Ненавидел ли он Хвоста столь слепо и бесконечно, чтобы решиться уничтожить злодея? Нет, не было и того!
Наконец, не сказать ли тогда, что Никита задумал совершить то, что он совершил, ради высокой идеи, ради спасения родины, как он мог полагать, глядя на творимые вокруг непотребства и грозную потерю волостей, захватываемых сильным врагом?
Но как раз глядя на все совершавшееся и совершаемое, не мог бы Никита никак прийти к подобному заключению. В бестолочи и бессилии Москвы виноват был прежде всего Иван Иваныч, единственный оставшийся в живых князь из родовой ветви Даниловичей. Но потому, что он был единственный, сменить его и заменить было решительно некем, и уповать оставалось лишь на следующие поколения. Виновата была чума, унесшая ратную силу Москвы, а новые мальчики еще не выросли во взрослых воинов, и приходило опять же ждать. Виновато было и то трудноуловимое и непостижимое уму, что называлось учеными монахами-исихастами незримым током энергий, или просто энергией, которая или есть, или ее нет в людях и которой в ту пору пока еще больше оказывалось в Литве, чем в Залесье, отравленном некогда гибельною усталостью склонившейся к закату великой Киевской державы Рюриковичей и все еще не претворившем отраву ту, ту зараженную кровь в вино нового московского возрождения.
Так могла ли судьба страны решительно поворотить свой ход из-за исчезновения одного человека? Хотя бы и занимавшего высокий пост!
Да, могла! Но, во-первых, спросим всегда: какой пост и с какими возможностями действования? Во-вторых, надобно спросить: а что творится в эту пору в стране?

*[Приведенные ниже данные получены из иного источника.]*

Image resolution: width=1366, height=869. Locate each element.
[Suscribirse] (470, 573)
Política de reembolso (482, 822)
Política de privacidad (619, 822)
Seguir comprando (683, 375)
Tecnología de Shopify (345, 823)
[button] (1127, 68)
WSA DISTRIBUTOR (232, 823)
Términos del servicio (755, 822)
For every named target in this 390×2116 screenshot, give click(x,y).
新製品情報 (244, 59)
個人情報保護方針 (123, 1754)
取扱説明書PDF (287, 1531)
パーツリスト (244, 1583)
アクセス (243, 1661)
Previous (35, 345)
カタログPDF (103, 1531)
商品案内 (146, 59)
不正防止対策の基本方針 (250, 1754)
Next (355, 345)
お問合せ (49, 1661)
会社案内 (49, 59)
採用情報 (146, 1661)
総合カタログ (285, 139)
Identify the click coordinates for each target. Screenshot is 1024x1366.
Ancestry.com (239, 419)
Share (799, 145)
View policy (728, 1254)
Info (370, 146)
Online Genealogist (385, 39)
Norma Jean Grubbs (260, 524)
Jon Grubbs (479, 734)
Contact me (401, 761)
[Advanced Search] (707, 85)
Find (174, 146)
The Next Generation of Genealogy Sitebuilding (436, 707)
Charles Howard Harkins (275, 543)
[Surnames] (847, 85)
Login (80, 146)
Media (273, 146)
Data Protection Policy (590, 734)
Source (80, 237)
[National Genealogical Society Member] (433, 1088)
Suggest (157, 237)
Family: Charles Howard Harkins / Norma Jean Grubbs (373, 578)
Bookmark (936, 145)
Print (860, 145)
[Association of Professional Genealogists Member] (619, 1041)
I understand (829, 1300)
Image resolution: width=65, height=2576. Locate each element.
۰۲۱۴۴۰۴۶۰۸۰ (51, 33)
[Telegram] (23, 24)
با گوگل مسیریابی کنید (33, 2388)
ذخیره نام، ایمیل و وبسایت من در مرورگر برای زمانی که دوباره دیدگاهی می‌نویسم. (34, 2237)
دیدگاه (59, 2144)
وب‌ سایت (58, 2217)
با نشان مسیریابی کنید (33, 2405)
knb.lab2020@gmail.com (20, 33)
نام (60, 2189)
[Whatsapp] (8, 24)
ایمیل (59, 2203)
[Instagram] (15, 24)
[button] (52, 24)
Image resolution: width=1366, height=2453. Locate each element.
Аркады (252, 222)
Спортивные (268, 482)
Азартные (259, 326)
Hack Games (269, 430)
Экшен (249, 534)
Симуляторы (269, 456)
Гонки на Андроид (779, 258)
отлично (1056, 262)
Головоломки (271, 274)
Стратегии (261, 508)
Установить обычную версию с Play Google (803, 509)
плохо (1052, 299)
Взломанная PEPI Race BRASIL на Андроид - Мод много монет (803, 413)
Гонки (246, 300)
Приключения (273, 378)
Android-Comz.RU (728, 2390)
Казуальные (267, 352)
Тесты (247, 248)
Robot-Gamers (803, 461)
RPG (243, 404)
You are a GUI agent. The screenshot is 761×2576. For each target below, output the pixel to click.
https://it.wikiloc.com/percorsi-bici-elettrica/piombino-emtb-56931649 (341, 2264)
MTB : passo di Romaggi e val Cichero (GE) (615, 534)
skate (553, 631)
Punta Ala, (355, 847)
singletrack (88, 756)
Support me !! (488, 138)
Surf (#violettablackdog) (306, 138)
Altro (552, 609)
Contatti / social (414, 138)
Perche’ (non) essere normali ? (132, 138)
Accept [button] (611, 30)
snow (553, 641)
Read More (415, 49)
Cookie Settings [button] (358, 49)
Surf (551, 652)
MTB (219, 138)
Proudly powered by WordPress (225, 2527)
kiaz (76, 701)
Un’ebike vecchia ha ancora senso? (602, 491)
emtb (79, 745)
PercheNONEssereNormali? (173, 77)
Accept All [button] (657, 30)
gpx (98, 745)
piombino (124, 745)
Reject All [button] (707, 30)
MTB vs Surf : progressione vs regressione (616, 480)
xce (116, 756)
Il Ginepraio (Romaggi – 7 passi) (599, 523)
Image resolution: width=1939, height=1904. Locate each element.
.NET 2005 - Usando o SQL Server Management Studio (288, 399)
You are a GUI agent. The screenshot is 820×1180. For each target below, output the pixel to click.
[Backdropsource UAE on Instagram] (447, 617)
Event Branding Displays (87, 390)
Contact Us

Иногда для того, чтобы вызвать грозовой ливень, обрушить на землю горы воды, сотрясти гигантские массы воздушных стихий, достаточно одного слабого выстрела из пушки. Иногда! Но лишь в такую пору, когда великие силы природы находятся между собою в неуверенном напряженном равновесии, которое разрушить слишком легко. И только тогда! И судьба человека лишь в редкие миги столкновения высших сил может существенно повлиять на события. Хотя и может! Хотя, вместе с тем, сами-то события истории человеческой не людьми ли совершаемы? И мы опять же здесь говорим не о всяком деянии, но о деянии насилия, о сотворении правды неправдою!
Великий, неразрешенный доднесь и, возможно, неразрешимый вопрос истории! Ибо вовсе и всякий отказ от борьбы, от гнева, от ратного спора и битвы за правду свою приводит к победе иных, тайных и подлых сил, растущих в тиши и укромности, опутывающих жертву свою узами невидимыми, узами лжи и обманов, обязательств и повинностей, долгов и ссор, коварными тенетами, попав в которые человек, как муха в паутине, постепенно теряет и силы, и веру, и права свои, и самую жизнь и только одно возможет сообразить, погибая, что его не зарезали, не пустили ему кровь, а бескровно удушили.
Великий вопрос истории! И вспомним, что о воинах, погибающих за родину свою, молятся как за праведников. Но то – ратный долг, святое дело обороны страны. А ежели враг – внутри, ежели враг – это свой? А ежели он к тому же, в свой черед, верит, что именно он прав, а ошибаются иные?
Когда подобные противоборства вырастают до неодолимости, то народ гибнет или перестает существовать как целое. Ибо в спорах и борьбе должен народ, язык, земля обязательно в конце концов выковать себе единство цели и смысла бытия своего и уже за него всем миром бороться. И снова мысль проходит по страшному кругу и возвращается к тому, с чего началась: праву отдельного человека решать самостоятельно оружием судьбы народа своего. Есть ли оно, это право, вообще в истории? Дано ли оно человеку? Раз дана свобода воли, значит – дано. Но ежели все начнут сами решать… И снова страшный круг, выхода которого на этом пути мысли никогда не будет, а возможно, и быть не должно, ибо человек – это всегда «мы» и никогда «я». И истинным будет лишь то суждение, в коем исходным рубежом размышлений становится не личность, но множество (обычно начинающееся с трех, отсюда и возникает «троичность» как принцип объективности истины).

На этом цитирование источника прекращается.